Walking safely on the Isle of Skye.
'Sometimes it rains'
It is important to bear safety issues in mind when walking on Skye, there have been some tragic deaths in the Cuillin Hills, on the Trotternish Ridge and elsewhere on the island. The weather can change very rapidly, a beautiful sunny day can suddenly deteriorate into a wild storm and the weather forecasters struggle to predict the weather with accuracy. You will often experience glorious sunshine all day in one area of Skye while five miles down the road it will be pouring with rain. Once whilst walking through the Quiraing on the north end of Skye we experienced high winds, sunshine, lashing rain and mist, all within the space of three hours. Bear these unpredictable conditions in mind and always set out with appropriate equipment, if you are planning a long excursion take plenty of food and water as well as warm clothes and waterproofs. Good, sturdy boots are a necessity, trainers are not good enough on a long walk. Jeans are also not a good choice for walking in. If it gets wet, denim becomes very cold, heavy and uncomfortable and if the rain stops it doesn't dry out quickly. This will sap your bodily warmth and you will expend valuable energy trying to heat up. If you are heading into the wilds take a map and compass and the knowledge to use them!
Always tell someone where you are going, that way if you don't reappear someone will come looking for you.
If the sun comes out in Scotland it may not feel that hot but you can still get sunburnt with surprising speed, smother on a good high factor cream and don't under estimate the power of the wind to burn you.

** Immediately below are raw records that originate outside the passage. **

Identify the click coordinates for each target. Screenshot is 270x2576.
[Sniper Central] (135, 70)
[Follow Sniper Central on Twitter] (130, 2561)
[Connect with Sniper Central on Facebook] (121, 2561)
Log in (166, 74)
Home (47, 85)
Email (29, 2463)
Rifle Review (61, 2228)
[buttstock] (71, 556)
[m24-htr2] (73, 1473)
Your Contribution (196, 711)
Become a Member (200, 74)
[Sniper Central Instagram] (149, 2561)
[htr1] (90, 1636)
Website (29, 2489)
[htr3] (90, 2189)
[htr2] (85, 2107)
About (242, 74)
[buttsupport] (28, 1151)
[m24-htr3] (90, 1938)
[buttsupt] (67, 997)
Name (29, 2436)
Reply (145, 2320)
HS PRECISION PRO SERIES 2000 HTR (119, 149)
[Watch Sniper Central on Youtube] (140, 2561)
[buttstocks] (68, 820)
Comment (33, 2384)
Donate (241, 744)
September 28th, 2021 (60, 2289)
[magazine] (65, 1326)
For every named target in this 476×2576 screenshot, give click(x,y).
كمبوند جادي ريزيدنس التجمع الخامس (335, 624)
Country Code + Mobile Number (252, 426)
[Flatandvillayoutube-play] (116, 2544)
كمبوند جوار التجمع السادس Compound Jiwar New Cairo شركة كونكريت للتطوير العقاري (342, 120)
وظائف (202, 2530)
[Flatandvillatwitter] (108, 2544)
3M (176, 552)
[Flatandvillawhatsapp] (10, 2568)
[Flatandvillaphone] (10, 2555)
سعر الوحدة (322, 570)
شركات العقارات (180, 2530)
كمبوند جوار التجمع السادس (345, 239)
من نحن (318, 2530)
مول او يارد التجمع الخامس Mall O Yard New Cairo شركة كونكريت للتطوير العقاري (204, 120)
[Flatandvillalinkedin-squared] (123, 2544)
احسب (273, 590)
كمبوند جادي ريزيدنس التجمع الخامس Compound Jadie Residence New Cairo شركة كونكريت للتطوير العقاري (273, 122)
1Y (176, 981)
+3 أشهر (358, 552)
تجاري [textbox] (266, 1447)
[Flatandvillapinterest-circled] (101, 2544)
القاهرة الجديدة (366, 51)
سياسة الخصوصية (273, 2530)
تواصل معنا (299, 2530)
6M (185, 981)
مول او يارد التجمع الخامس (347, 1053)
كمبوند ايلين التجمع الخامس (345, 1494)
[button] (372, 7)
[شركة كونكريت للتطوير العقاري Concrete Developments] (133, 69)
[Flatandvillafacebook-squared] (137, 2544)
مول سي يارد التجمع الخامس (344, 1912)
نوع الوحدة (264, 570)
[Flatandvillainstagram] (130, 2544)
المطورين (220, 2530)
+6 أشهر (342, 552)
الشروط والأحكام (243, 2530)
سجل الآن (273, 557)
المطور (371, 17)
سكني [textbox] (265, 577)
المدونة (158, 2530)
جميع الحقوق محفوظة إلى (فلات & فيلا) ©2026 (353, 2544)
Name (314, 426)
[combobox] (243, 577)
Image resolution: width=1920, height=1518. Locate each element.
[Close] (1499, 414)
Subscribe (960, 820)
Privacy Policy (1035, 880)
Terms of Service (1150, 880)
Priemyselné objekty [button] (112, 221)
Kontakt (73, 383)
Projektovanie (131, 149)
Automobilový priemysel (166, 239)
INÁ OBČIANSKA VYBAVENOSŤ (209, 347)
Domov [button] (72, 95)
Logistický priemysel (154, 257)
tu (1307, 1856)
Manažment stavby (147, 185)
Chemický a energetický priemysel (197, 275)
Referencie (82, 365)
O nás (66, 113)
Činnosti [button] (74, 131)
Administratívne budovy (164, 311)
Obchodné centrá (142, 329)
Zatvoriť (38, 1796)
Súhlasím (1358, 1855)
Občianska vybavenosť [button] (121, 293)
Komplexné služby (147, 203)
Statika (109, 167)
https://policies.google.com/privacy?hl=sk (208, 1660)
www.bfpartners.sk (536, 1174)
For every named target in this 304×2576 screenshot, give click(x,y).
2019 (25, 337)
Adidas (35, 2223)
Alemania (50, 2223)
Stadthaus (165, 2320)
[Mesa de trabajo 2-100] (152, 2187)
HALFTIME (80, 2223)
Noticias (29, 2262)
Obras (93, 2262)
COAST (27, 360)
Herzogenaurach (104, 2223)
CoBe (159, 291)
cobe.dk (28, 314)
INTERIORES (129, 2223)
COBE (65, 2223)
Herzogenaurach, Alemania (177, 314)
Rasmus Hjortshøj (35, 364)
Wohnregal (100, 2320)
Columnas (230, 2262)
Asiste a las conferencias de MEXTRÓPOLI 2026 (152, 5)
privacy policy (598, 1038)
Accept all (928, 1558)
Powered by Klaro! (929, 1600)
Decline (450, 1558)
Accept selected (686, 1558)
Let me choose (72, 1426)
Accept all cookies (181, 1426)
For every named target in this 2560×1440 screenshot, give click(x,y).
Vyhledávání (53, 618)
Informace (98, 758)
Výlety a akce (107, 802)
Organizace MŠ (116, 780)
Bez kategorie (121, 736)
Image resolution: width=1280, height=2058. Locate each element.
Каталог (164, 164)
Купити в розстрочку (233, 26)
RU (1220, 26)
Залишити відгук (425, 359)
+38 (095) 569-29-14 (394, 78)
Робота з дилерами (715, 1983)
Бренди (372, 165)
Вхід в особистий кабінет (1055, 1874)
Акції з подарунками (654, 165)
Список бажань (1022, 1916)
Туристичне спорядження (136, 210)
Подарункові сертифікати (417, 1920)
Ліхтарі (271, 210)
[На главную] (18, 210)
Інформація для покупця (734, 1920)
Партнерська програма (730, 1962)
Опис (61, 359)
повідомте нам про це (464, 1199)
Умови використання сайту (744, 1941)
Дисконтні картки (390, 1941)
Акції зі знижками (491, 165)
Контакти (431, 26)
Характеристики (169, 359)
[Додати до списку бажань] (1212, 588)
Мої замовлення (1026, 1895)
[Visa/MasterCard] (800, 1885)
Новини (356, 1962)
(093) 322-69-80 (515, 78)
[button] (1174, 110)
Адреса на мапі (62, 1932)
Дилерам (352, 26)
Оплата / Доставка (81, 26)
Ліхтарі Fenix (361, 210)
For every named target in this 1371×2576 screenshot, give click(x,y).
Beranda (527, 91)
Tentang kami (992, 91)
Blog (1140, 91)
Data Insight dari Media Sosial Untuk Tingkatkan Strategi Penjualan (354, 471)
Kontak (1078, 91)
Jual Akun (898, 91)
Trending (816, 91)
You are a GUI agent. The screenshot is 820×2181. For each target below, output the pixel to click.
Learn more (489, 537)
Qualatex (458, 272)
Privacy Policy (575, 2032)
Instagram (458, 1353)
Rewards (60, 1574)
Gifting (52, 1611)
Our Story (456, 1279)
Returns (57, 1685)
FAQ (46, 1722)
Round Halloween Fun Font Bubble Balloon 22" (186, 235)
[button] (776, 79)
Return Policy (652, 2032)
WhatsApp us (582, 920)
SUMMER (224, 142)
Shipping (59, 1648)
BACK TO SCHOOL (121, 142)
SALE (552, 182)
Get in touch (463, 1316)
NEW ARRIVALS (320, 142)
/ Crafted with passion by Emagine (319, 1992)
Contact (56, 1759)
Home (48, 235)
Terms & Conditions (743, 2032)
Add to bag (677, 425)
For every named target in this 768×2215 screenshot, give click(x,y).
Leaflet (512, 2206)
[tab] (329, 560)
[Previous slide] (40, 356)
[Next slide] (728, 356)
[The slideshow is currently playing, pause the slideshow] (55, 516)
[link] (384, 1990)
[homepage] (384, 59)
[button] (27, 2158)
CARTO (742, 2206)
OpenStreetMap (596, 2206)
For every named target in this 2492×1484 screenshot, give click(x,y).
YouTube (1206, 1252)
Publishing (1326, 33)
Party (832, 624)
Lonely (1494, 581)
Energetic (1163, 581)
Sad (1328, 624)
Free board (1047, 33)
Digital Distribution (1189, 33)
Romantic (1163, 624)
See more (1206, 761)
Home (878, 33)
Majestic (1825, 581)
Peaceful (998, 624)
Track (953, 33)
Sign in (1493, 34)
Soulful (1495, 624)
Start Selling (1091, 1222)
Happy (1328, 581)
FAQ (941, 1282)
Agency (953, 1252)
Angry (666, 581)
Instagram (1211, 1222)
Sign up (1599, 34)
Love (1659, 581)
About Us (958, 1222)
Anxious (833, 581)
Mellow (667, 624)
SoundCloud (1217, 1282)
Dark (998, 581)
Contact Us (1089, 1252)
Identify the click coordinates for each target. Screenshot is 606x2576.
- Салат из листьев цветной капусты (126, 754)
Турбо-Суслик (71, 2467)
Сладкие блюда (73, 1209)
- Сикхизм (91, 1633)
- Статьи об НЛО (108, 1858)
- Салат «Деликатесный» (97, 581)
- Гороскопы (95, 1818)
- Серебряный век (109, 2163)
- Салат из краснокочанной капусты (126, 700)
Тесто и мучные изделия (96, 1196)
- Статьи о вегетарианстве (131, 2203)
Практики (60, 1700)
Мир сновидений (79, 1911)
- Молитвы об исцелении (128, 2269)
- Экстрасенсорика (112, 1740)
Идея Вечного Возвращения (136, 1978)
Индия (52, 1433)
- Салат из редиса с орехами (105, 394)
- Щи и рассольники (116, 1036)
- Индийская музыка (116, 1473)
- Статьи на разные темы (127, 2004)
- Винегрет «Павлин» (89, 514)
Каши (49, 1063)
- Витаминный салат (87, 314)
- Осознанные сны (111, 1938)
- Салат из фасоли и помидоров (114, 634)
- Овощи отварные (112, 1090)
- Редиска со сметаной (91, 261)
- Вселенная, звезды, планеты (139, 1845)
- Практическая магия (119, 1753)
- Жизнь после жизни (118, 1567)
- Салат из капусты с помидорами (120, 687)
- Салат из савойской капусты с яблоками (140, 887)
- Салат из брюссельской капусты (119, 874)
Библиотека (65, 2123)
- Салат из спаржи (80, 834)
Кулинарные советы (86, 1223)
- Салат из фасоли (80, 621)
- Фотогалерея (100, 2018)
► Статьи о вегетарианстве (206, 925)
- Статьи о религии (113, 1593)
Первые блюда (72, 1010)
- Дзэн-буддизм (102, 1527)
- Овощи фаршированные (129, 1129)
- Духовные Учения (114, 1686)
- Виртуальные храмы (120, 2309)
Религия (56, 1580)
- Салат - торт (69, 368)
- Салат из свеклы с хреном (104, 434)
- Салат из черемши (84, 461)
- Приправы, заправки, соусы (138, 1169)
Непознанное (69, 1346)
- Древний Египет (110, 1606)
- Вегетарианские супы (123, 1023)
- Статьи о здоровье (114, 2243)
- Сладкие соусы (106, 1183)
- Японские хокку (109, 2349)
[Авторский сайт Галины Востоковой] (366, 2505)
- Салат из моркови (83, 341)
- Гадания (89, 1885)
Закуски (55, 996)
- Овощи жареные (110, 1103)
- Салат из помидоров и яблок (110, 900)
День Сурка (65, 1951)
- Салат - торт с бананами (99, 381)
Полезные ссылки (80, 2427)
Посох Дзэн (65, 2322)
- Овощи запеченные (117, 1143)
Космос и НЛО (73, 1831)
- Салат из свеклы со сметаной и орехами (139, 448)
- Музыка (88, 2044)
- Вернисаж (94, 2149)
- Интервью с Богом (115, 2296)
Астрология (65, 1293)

Another factor to consider is the prevalence of livestock virtually all over the island. Sheep can startle easily and tend to enjoy grazing in suicidal areas like the tops of cliffs. Try to give them a wide berth in such places. If you are taking a dog keep it on a lead and stay away from sheep altogether during the spring (lambing season.) Bear in mind that although your dog may be good around sheep (i.e. not interested in them at all) the sheep don't know that. To them any dog is a potential threat and to be run away from as fast as possible!